С аналогичными требованиями в форме почтительных просьб шахтёры неоднократно обращались в прошлом к местному и центральному руководству, но ответа на свои обращения, как правило, не получали, а если им и обещали что-либо улучшить в их положении, то обещания свои власть имущие не выполняли. Так, например, ещё 26 января 1989г. в самой популярной газете Советского Союза "Труд" было опубликовано открытое письмо группы шахтёров "Междуреченска" министру угольной промышленности СССР Михаилу Щадову. В этом письме сообщалось, в частности, о том, что в городе, который даёт стране ежегодно 30 миллионов тонн угля, каждая третья семья не имеет своего жилья (ни квартиры, ни дома). Больницы располагаются на первых этажах жилых домов и напоминают муравейники.
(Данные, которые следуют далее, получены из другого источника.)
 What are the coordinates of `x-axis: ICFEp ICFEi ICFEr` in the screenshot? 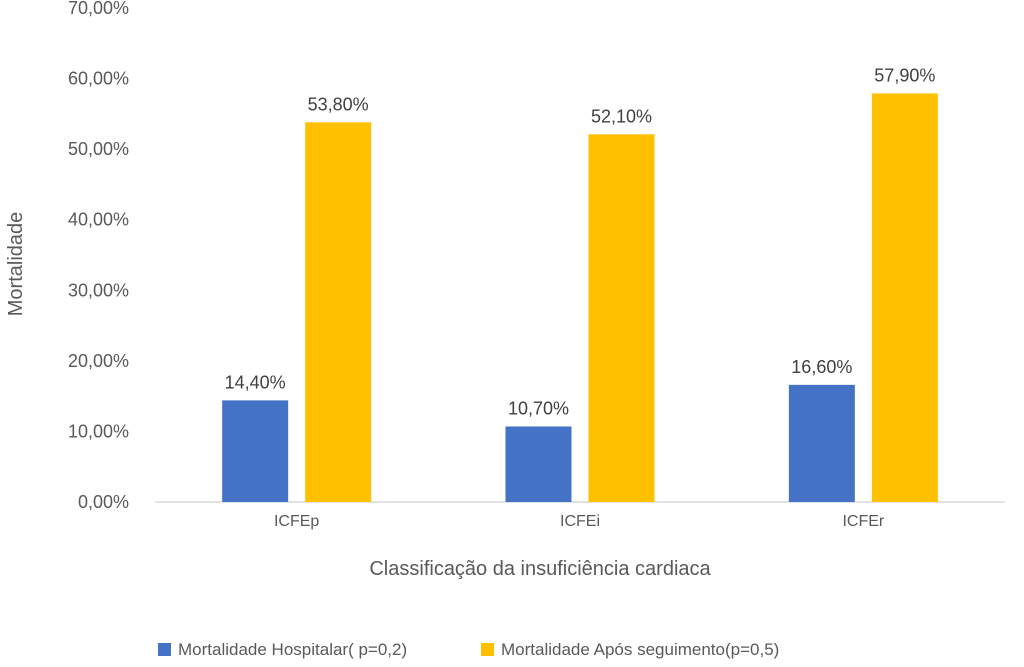 It's located at (580, 522).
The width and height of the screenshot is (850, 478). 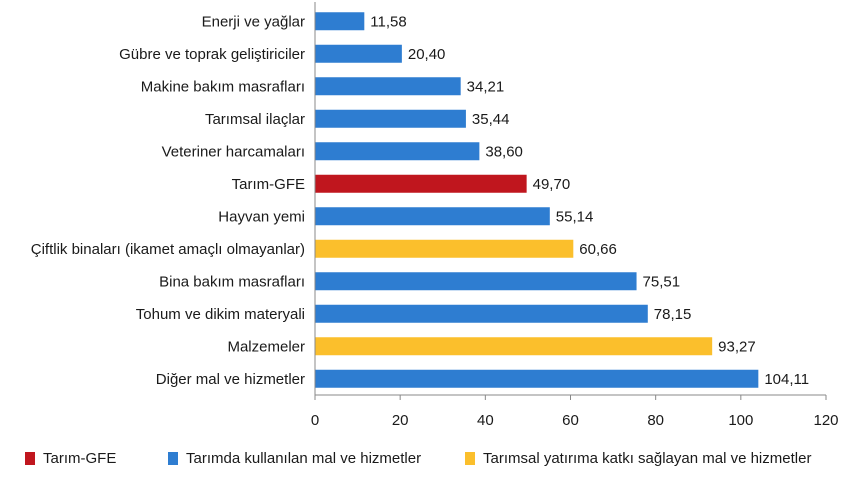 I want to click on value-label: 75,51, so click(x=662, y=282).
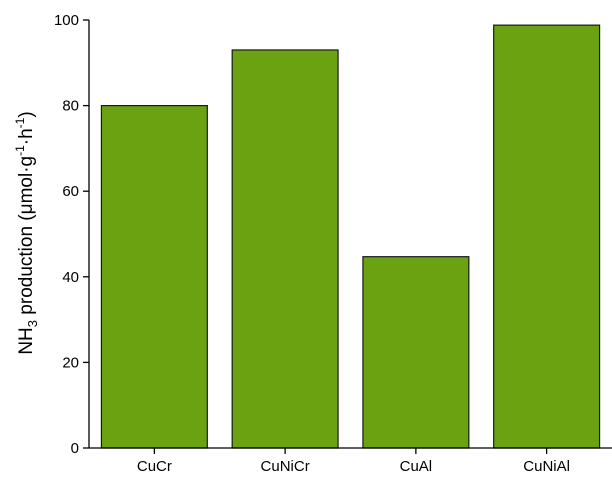  What do you see at coordinates (154, 466) in the screenshot?
I see `x-tick-label: CuCr` at bounding box center [154, 466].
Люди по неделе должны ждать в очередях приёма к врачу. В магазинах нет ни мяса, ни молока, ни свежих овощей и фруктов, ни мыла и стирального порошка, ни лекарств. И цены в магазинах растут, а зарплата шахтёров падает. Министр тогда полностью проигнорировал этот вопль отчаяния и уже этой весной – в марте-апреле – раздались первые раскаты грома июльской грозы. Тогда забастовали горняки ряда шахт. Средства массовой информации страны не сообщили об этих забастовках ничего. В то же самое время бастующим были даны разного рода обещания и они возобновили забастовку. Но ситуация в регионе после этого не только не улучшилась, но продолжала ухудшаться. И опять шахтёры попытались добиться удовлетворения своих требований мирным путем. За 10 дней до начала забастовки горняки шахты имени Шевякова геждуреченска предъявили ряд требований своему директору, но тот не только не стал искать решения поставленных перед ним проблем, но даже не нашёл времени объясниться с рабочими. И лишь тогда отчаявшиеся люди прибегли к забастовке, которая неожиданно для всех стала всеобщей.